Wait, what? Can someone please, please elaborate on this statement.

Try going to Desktop (which I'm always in). Then open up a JPG file. By default, it'll run the Metro full-screen photo viewing app, which I dislike (though u can change the default app that opens it)

:: Lyon :: said,
Try going to Desktop (which I'm always in). Then open up a JPG file. By default, it'll run the Metro full-screen photo viewing app, which I dislike (though u can change the default app that opens it)

While this is a bit annoying, the first time you open each file type it will ask you which program should be default. Just select a desktop program.

Yes it does seem you don't read much.

A lot of Windows 8.1's revealed changes are focused on tidying up the need to move between the two interfaces.

"For example, if you're working in the desktop, and want to open an app, it should be able to run on the desktop."

Sorry, but Modern Apps don't run on the desktop. They're more than likely referencing snapped apps, with the desktop being one of the apps currently snapped on screen. Unless, you're talking about desktop apps, in which case nothing as changed from before. I can stay comfortably in both the desktop and Metro for extended periods of time, seeing how I'm able to pin apps to the taskbar.

▶ _PROMPT A_
Answer from the Windows 8.1 discussion:
(i) By default, what runs when a JPG file is opened from the Desktop?
(ii) What happens the first time each file type is opened?
(iii) What lets the last poster stay in both the desktop and Metro for extended periods?
▶ _PROMPT B_
Please write out the Windows 8.1 discussion between "Yes it does" and "to the taskbar.", inclusive, substituting "Metro apps" for "Modern Apps".
Answer using only the Windows 8.1 discussion.

▶ _SUPPLIED MATERIAL_
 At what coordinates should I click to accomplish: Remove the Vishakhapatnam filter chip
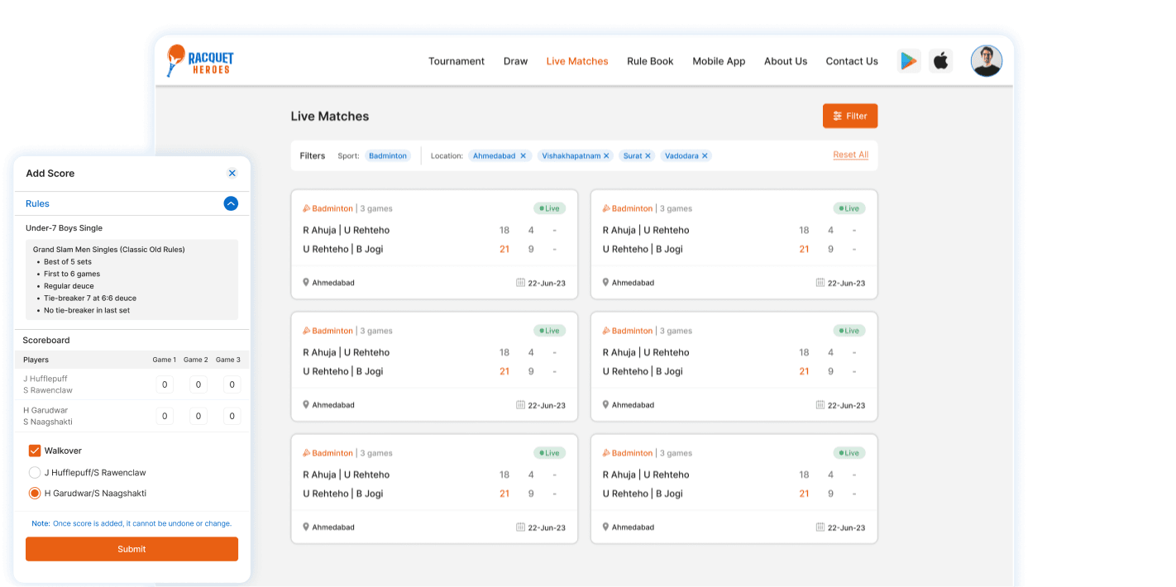pos(606,156)
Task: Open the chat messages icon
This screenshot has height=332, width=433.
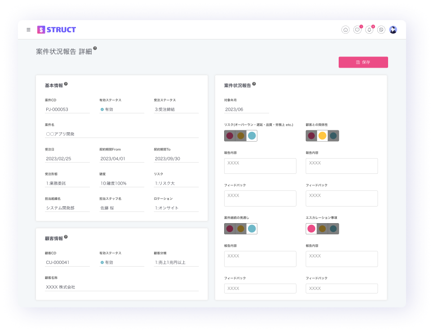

▶ _EXPECTED OUTPUT A_
(i) The Metro full-screen photo viewing app.
(ii) It asks which program should be the default.
(iii) Being able to pin apps to the taskbar.

▶ _EXPECTED OUTPUT B_
Yes it does seem you don't read much.

A lot of Windows 8.1's revealed changes are focused on tidying up the need to move between the two interfaces.

"For example, if you're working in the desktop, and want to open an app, it should be able to run on the desktop."

Sorry, but Metro apps don't run on the desktop. They're more than likely referencing snapped apps, with the desktop being one of the apps currently snapped on screen. Unless, you're talking about desktop apps, in which case nothing as changed from before. I can stay comfortably in both the desktop and Metro for extended periods of time, seeing how I'm able to pin apps to the taskbar.